** DIRECTIONS FOR THIS TASK **
Transcribe exactly, leaving out pictures, the lines from the one that holds "Task: Click the info" through the end of the data below, including both end lines and no others.

Stored records:
########

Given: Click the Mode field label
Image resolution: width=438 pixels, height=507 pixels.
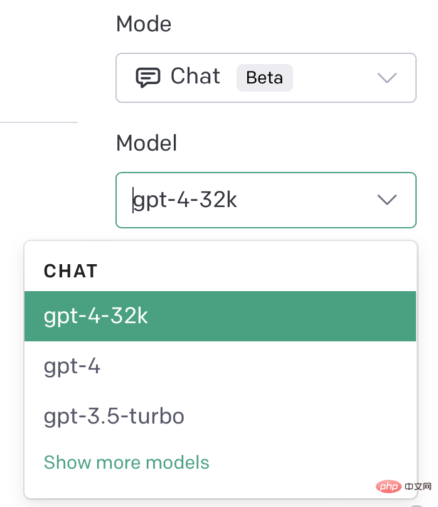Looking at the screenshot, I should (144, 24).
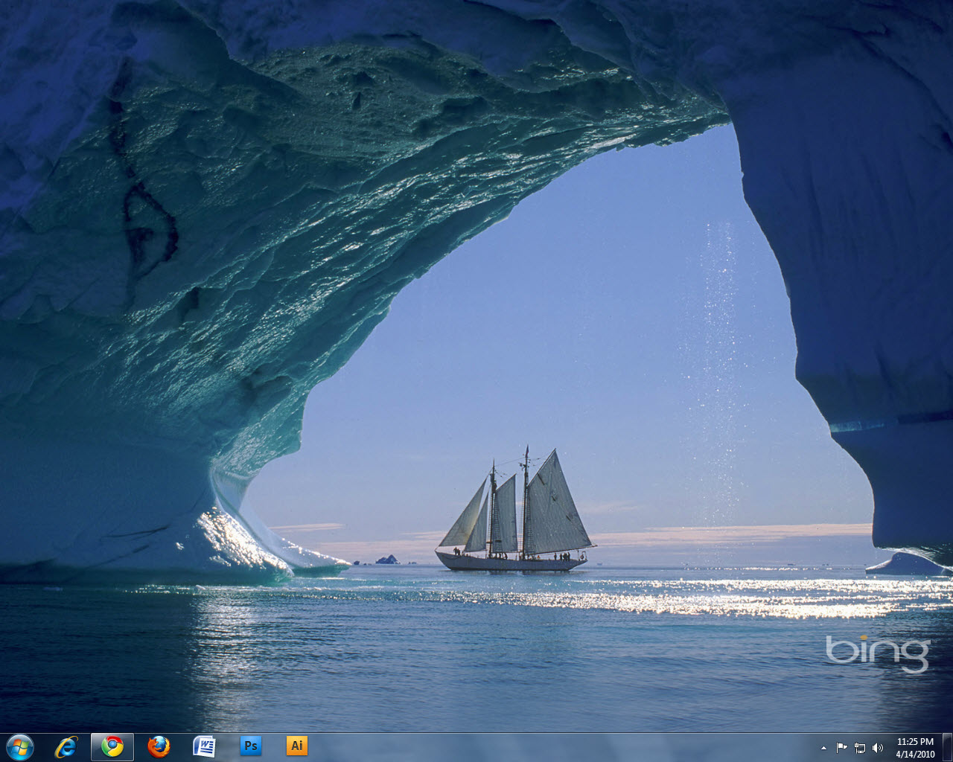Viewport: 953px width, 762px height.
Task: Launch Mozilla Firefox
Action: (159, 746)
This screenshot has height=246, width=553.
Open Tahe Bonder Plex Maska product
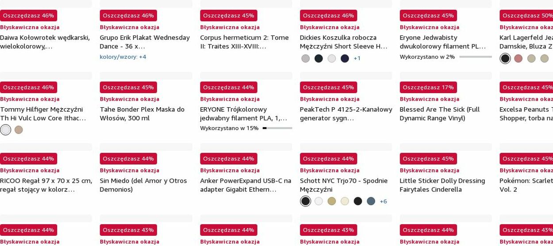coord(142,113)
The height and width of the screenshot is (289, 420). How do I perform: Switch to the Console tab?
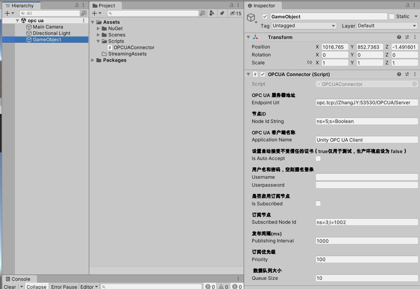[x=19, y=279]
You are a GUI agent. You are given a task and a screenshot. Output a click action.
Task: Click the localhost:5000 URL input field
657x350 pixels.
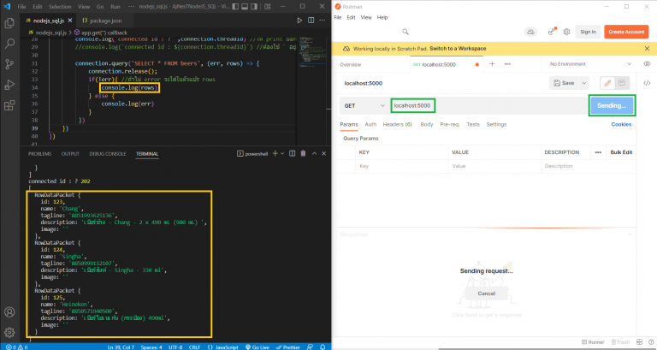point(412,105)
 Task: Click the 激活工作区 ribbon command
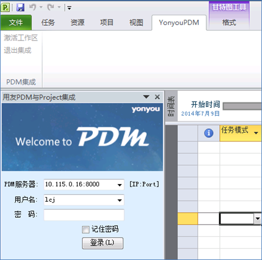coord(21,38)
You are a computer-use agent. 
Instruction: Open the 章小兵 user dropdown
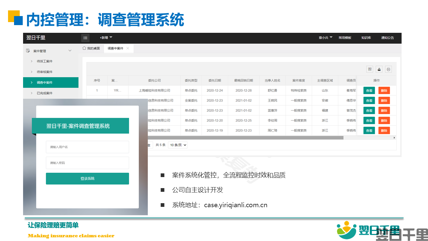(x=325, y=38)
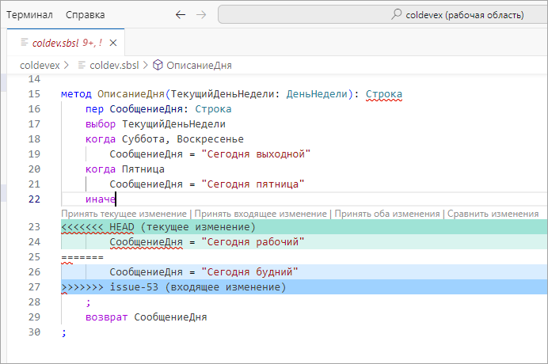Accept incoming change via Принять входящее изменение

click(x=261, y=214)
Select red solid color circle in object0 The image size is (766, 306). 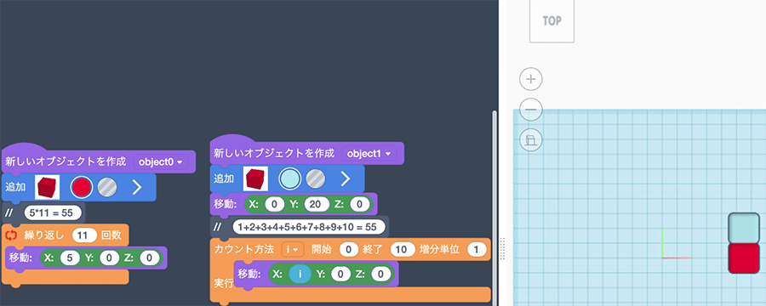tap(81, 187)
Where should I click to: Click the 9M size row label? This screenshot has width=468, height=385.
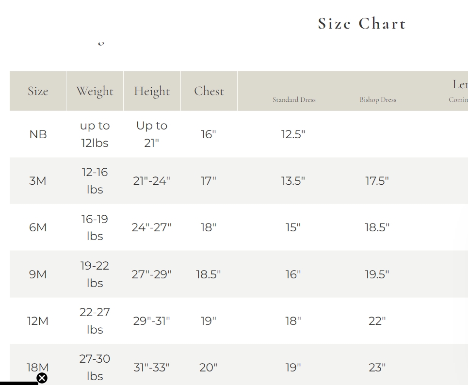coord(38,274)
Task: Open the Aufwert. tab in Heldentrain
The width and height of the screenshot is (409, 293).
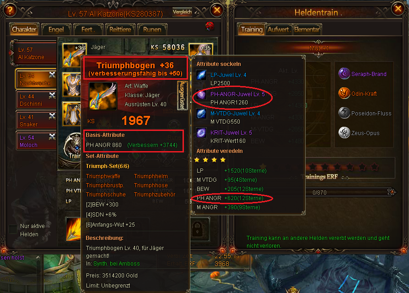Action: tap(278, 29)
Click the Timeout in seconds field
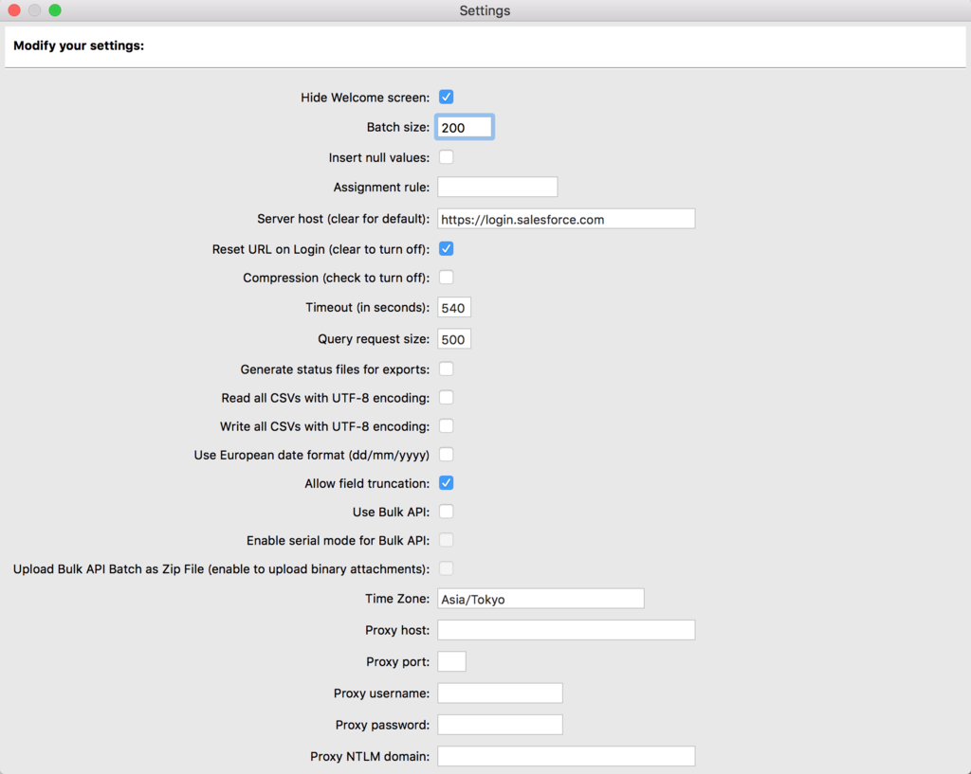 (x=454, y=308)
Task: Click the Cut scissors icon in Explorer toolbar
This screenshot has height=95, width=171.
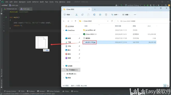Action: point(76,15)
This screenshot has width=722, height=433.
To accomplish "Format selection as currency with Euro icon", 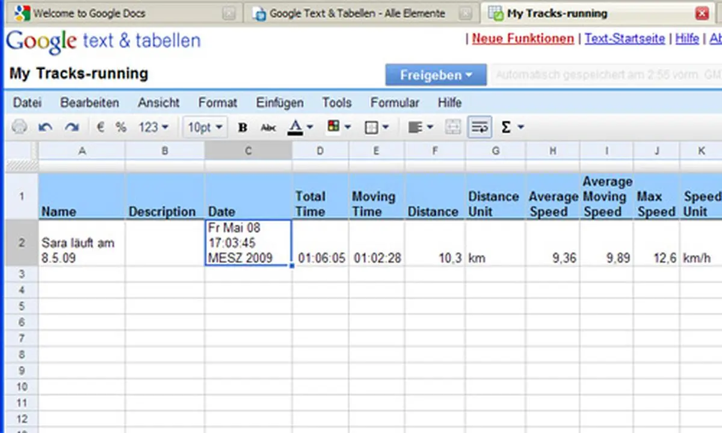I will (100, 127).
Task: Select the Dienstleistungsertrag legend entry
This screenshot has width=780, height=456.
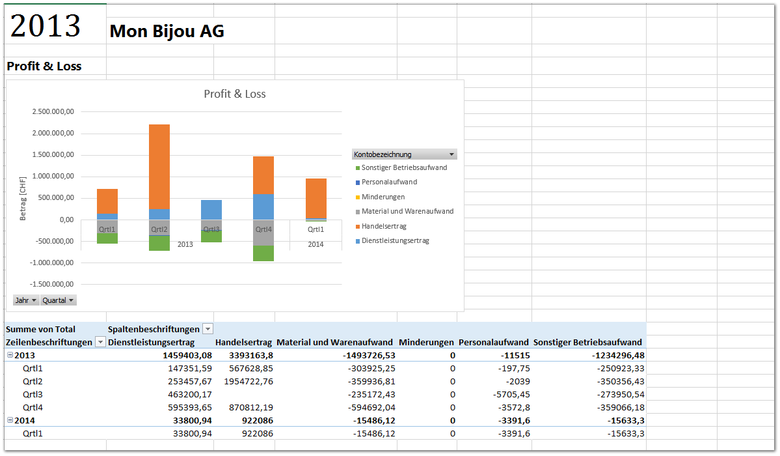Action: click(395, 240)
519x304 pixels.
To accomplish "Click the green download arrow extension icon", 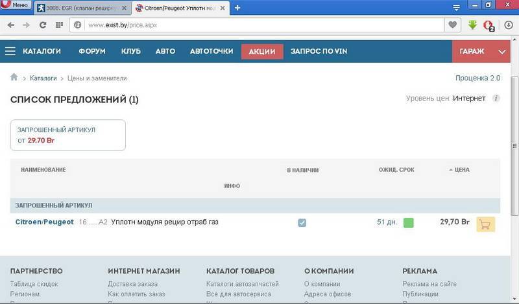I will (473, 25).
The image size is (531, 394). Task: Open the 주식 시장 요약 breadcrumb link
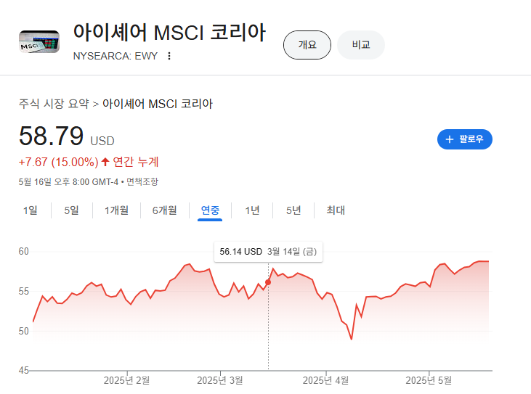click(x=54, y=104)
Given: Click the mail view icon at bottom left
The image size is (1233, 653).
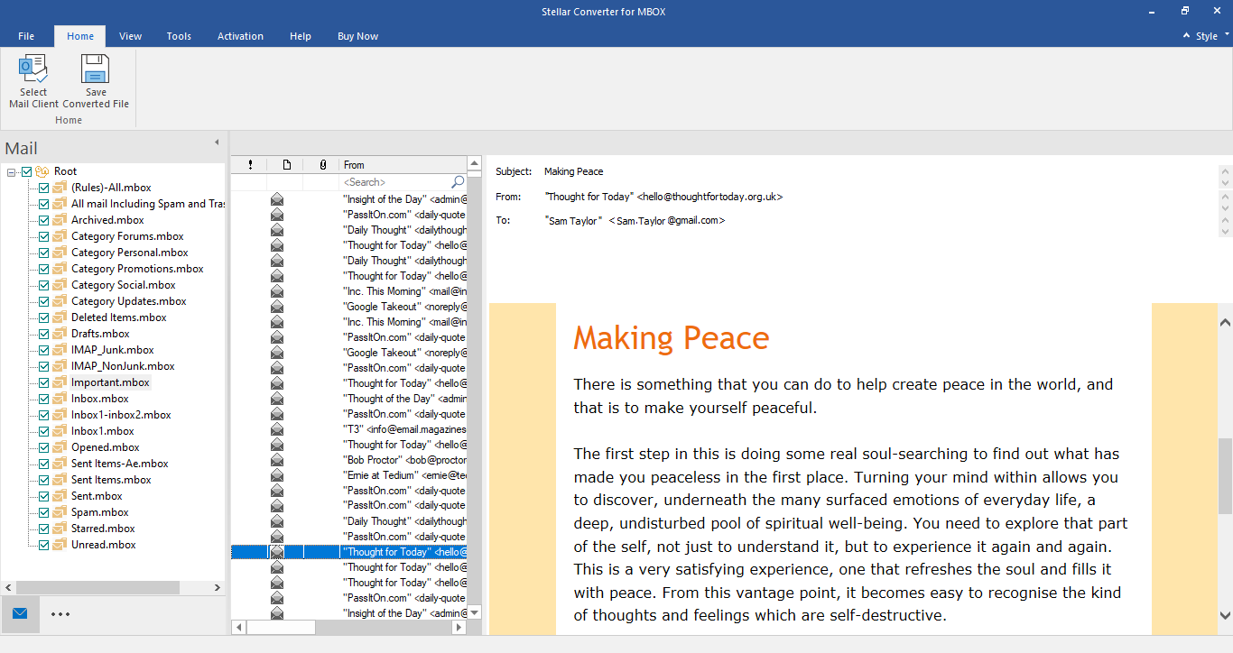Looking at the screenshot, I should click(x=20, y=614).
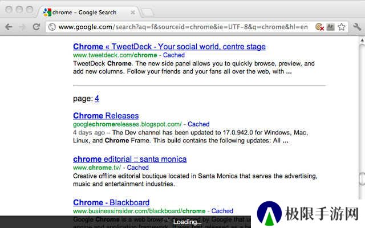365x228 pixels.
Task: Open Cached link next to www.tweetdeck.com/chrome
Action: 174,55
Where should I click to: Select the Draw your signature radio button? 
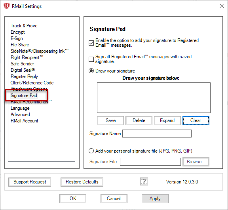tap(91, 71)
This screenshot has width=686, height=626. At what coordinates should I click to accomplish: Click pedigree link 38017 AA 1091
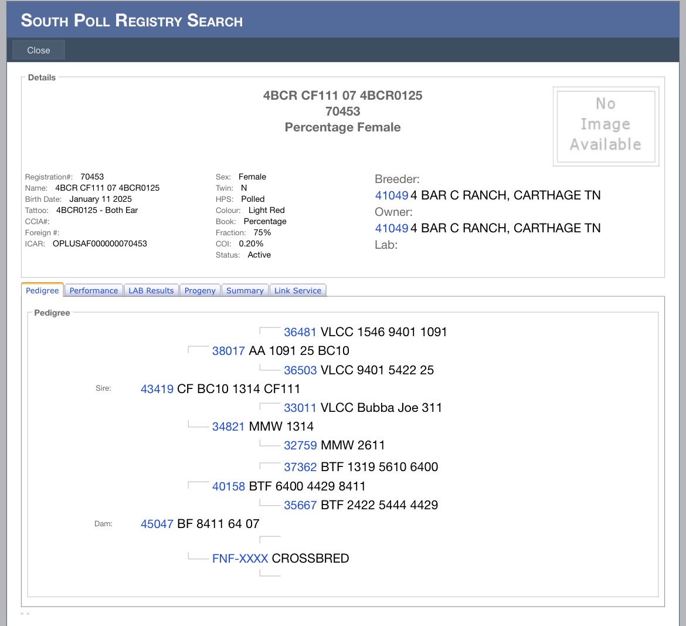pos(229,351)
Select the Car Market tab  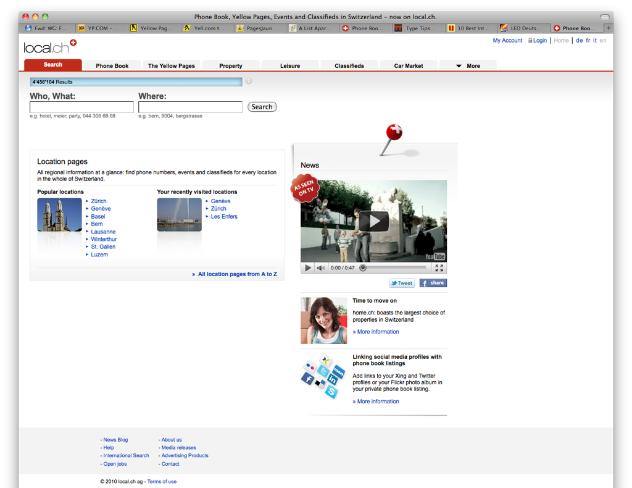[x=409, y=65]
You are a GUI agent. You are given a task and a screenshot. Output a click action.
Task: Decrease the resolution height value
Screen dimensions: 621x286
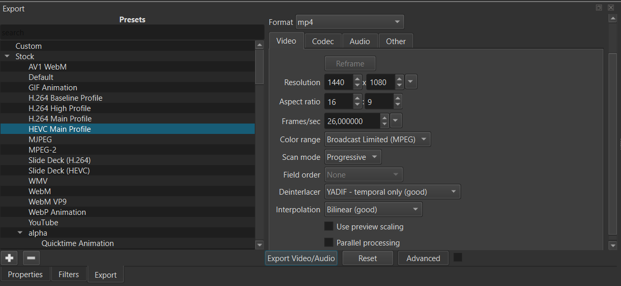coord(399,86)
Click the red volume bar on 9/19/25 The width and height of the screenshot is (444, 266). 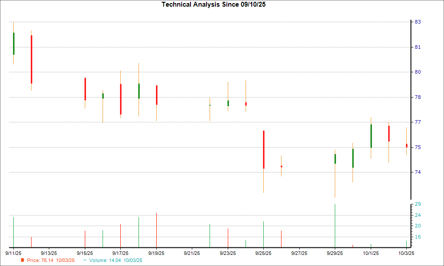[156, 230]
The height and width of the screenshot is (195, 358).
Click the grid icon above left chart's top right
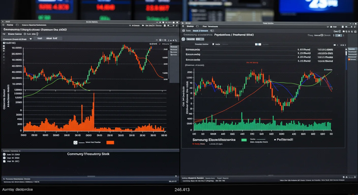click(x=160, y=40)
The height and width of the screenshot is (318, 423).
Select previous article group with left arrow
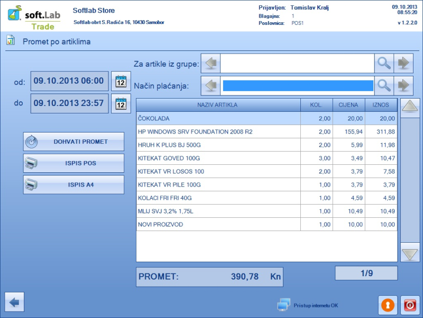(x=210, y=64)
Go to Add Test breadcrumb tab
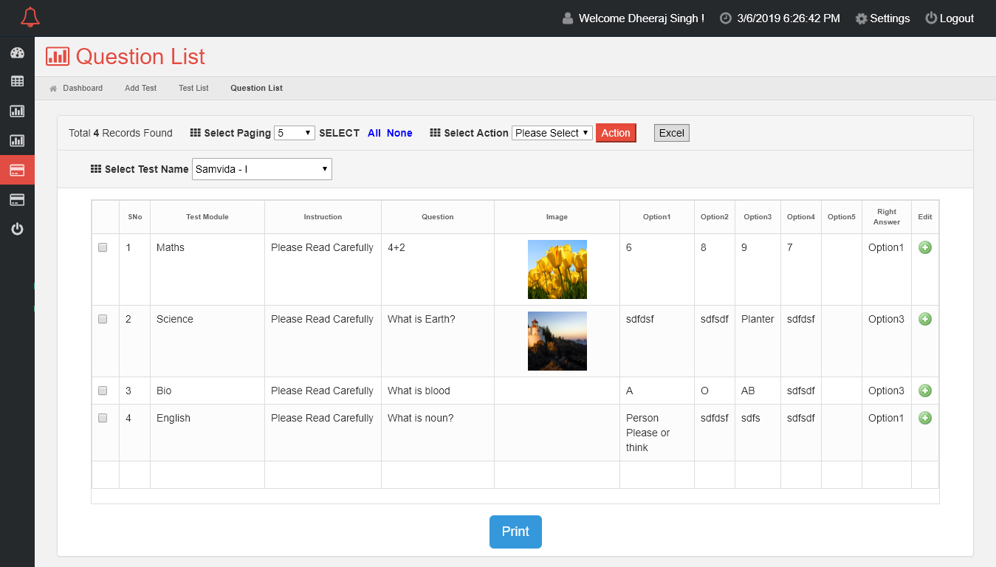 [140, 88]
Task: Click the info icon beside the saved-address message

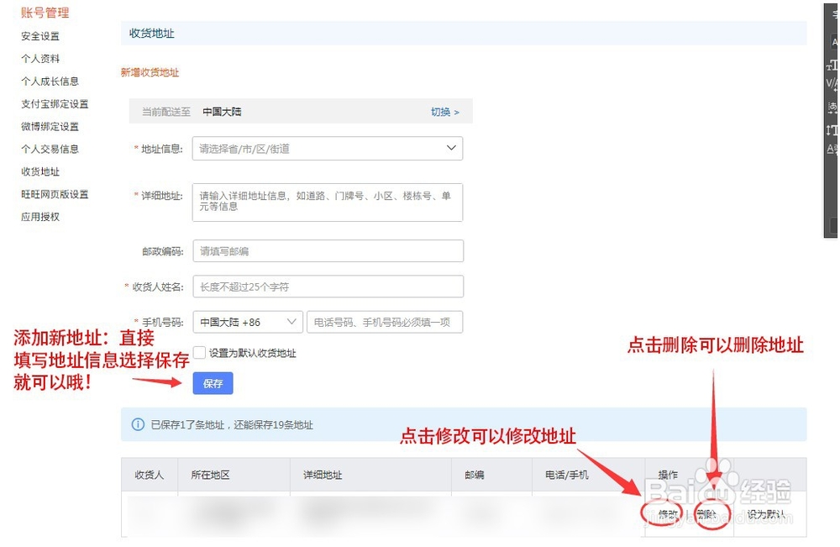Action: tap(138, 424)
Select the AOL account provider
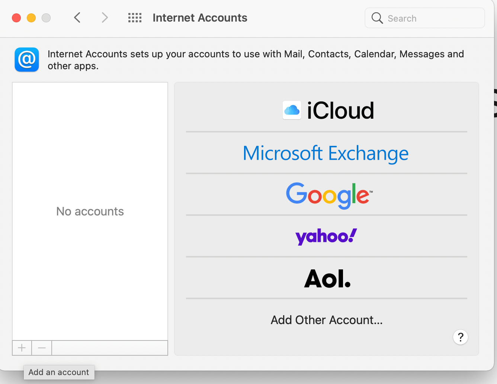497x384 pixels. click(327, 278)
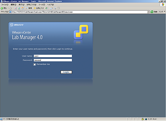This screenshot has height=121, width=166.
Task: Click the Login button
Action: click(66, 72)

########

** WRITTEN ANSWER **
Task: Click the info icon beside the saved-address message

Action: tap(138, 424)
Select the AOL account provider
497x384 pixels. click(327, 278)
This screenshot has height=121, width=166.
Task: Click the Login button
Action: click(66, 72)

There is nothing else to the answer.